> _Entries provided_:

§ §

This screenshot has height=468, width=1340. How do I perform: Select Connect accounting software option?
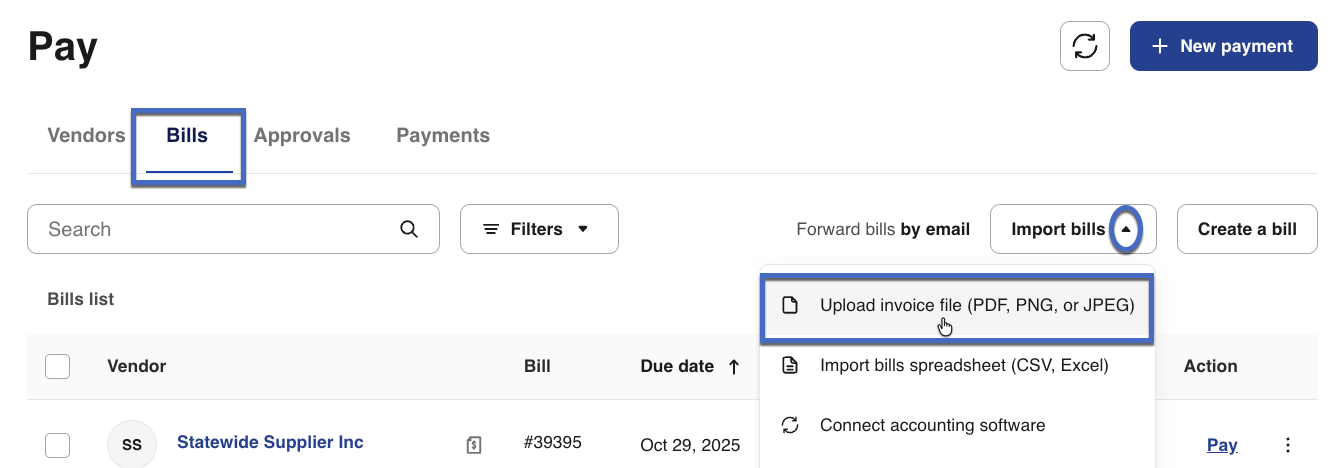tap(932, 425)
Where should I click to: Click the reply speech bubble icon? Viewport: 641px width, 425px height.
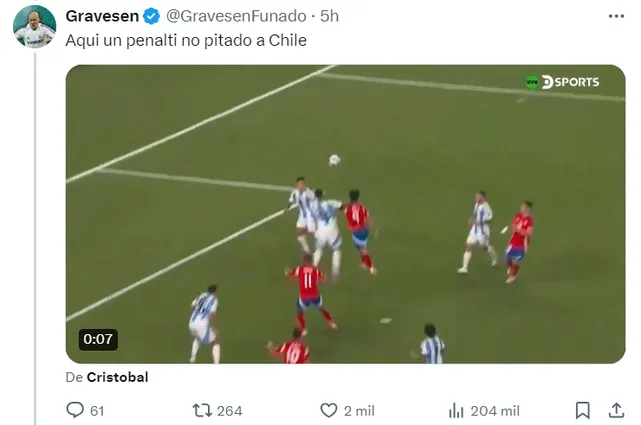(x=75, y=410)
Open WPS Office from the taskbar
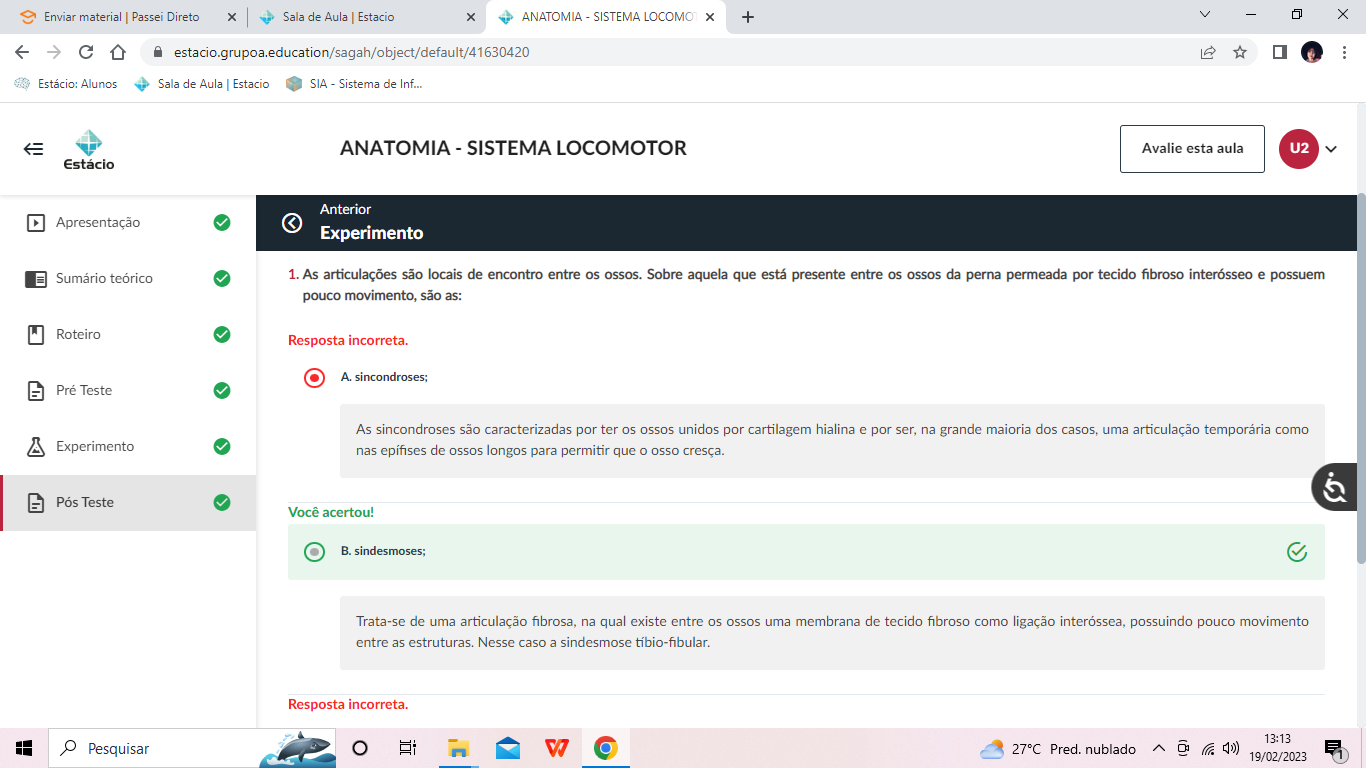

§ §

> _What the task asks_: Every line above should be transcribed exactly, though no image should be carried over.

> _The answer_:
This screenshot has height=468, width=1340. How do I perform: Select Connect accounting software option?
tap(932, 425)
Where should I click to: Click the reply speech bubble icon? Viewport: 641px width, 425px height.
(x=75, y=410)
Open WPS Office from the taskbar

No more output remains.